Spy Agencies’ Quest: What Makes A Terrorist?
20/11/2009Article written by Kevin Whitelaw for the NPR Radio, with bits of an interview of this Author.
Homegrown Terrorist Risk
Publicly, U.S. officials have sought to downplay the risk from independent, homegrown terrorists.
“Homegrown Muslim extremists who have little if any connection to known terrorist organizations have not launched a successful attack in the United States,” Michael Leiter, who runs the National Counterterrorism Center, told Congress in September. “The handful of homegrown extremists who have sought to strike within the homeland since 9/11 have lacked the necessary tradecraft and capability to conduct or facilitate sophisticated attacks.”
But a recent case in Italy has some experts wondering whether radicalization patterns may be shifting, at least in Europe.
A Libyan man named Mohamed Game attacked an Italian army barracks in Milan on Oct.12 with an improvised explosive device similar to the one used to attack the London Underground in 2005. The bomb was poorly constructed, leaving the bomber seriously wounded and lightly injuring an Italian soldier.
Frederico Bordonaro, an Italian security analyst, says the case is important because Game and his two accomplices do not fit the typical profile of a homegrown terrorist.

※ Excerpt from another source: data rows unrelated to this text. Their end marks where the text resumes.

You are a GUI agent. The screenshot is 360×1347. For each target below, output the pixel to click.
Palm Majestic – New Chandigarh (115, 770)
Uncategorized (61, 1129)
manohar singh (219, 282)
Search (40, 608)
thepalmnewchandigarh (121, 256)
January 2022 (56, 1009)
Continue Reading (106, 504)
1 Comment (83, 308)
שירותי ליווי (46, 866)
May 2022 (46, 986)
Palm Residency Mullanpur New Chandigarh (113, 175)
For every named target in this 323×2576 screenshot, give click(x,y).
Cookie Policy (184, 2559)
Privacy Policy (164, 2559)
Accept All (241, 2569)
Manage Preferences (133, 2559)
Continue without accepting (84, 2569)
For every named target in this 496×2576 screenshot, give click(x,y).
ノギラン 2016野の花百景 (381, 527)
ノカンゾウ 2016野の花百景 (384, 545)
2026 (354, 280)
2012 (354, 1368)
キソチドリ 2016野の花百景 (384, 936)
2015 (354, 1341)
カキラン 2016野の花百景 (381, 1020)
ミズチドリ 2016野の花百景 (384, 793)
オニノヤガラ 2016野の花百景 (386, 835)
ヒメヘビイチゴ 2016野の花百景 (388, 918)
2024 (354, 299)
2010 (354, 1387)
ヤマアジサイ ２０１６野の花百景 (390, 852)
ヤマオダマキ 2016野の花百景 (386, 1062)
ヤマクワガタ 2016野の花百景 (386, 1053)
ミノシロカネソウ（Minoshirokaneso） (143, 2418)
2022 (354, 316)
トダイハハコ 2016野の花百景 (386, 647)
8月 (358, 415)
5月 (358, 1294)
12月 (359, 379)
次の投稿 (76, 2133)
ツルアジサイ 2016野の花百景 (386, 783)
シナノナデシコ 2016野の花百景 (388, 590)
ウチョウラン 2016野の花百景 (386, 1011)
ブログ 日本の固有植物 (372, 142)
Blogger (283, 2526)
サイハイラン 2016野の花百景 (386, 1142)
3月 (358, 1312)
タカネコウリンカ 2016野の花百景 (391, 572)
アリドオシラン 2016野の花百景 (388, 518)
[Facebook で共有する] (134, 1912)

“They were only moderately involved in local religious activities,” he writes in an upcoming article in the CTC Sentinel, a journal published by the Combating Terrorism Center at the U.S. Military Academy at West Point. “They have no experience fighting in wars, and they do not have criminal records. As in the case of two Moroccans arrested in December 2008, the three men formed a terrorist cell independently without logistical support of established organizations.”
At the same time, he agrees with U.S. intelligence officials that these independent extremists have, up to now, been less dangerous.
“I think it can be harder to detect and track, but that it’s not more effective than the more typical radicalization,” he said in an interview. “However, we shouldn’t underestimate the danger of ‘do-it-yourself’ terrorism.”